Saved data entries
++++

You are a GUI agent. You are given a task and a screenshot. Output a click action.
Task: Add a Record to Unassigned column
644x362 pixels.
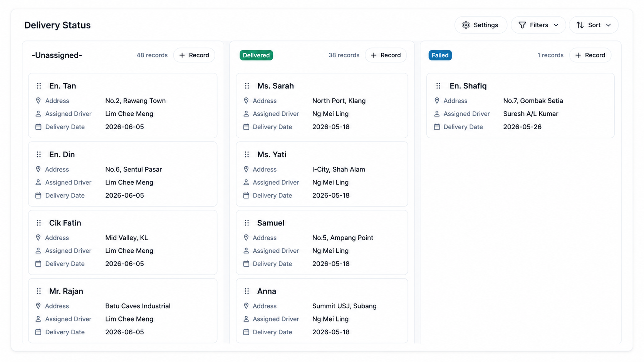coord(194,55)
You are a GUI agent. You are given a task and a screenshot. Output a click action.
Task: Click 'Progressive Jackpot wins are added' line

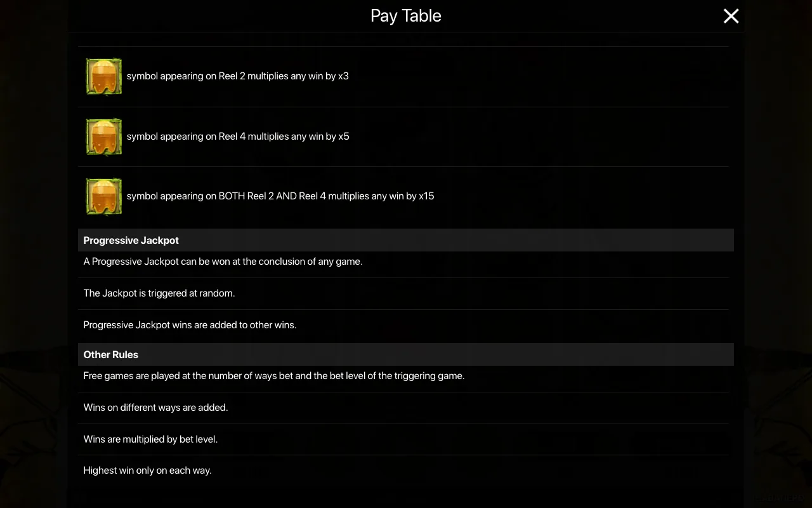(190, 325)
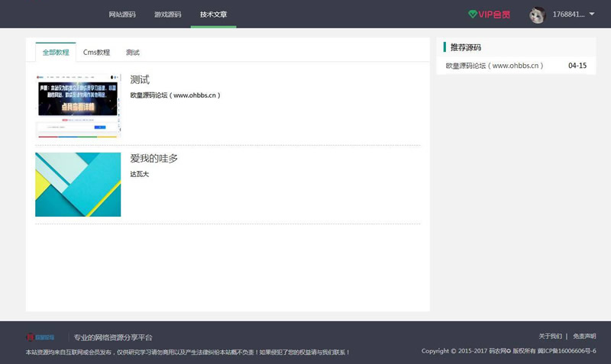Click the 测试 article title
The height and width of the screenshot is (364, 611).
(140, 79)
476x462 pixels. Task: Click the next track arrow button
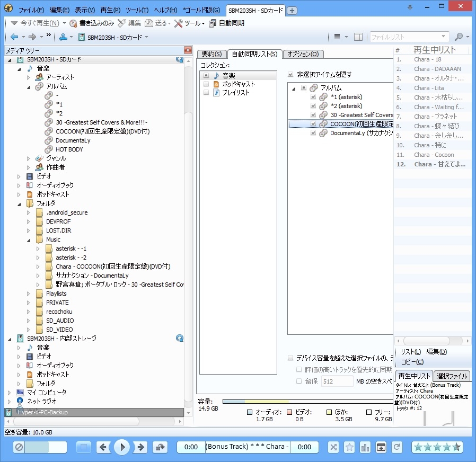click(140, 447)
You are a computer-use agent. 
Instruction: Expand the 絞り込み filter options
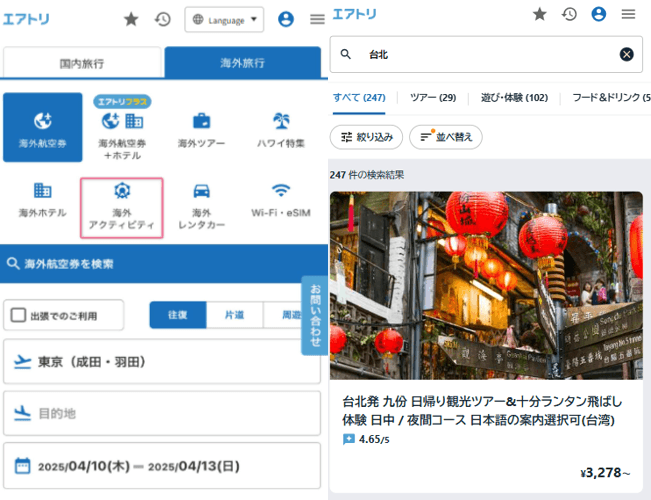click(366, 137)
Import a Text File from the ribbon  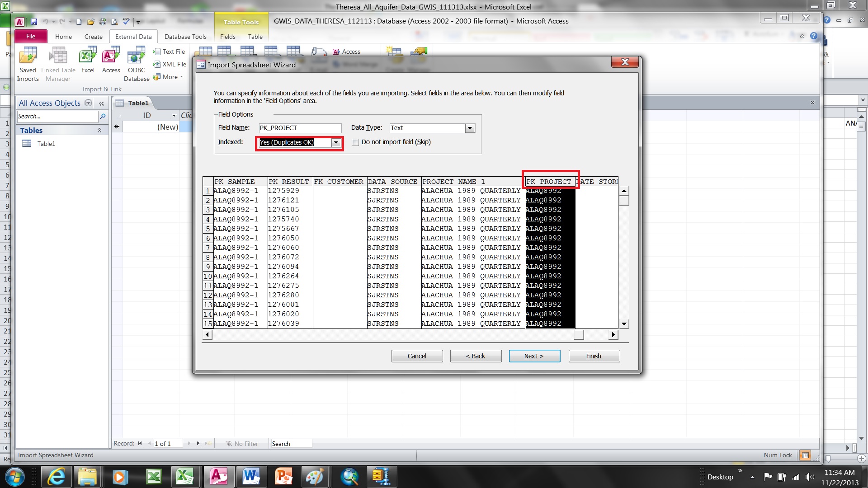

++++

- **Problem description**:
Nothing but an exact copy of the data, without pictures, should be returned.

- **Answer space**:
You are a GUI agent. You are given a task and a screenshot. Output a click action.
Task: Add a Record to Unassigned column
644x362 pixels.
coord(194,55)
You are a GUI agent. You are given a task and a screenshot. Output a click action.
Task: Click 'Progressive Jackpot wins are added' line

(190, 325)
Click the 测试 article title
The height and width of the screenshot is (364, 611).
(140, 79)
476x462 pixels. Task: Click the next track arrow button
click(140, 447)
You are a computer-use agent. 
Instruction: Expand the 絞り込み filter options
click(366, 137)
Import a Text File from the ribbon  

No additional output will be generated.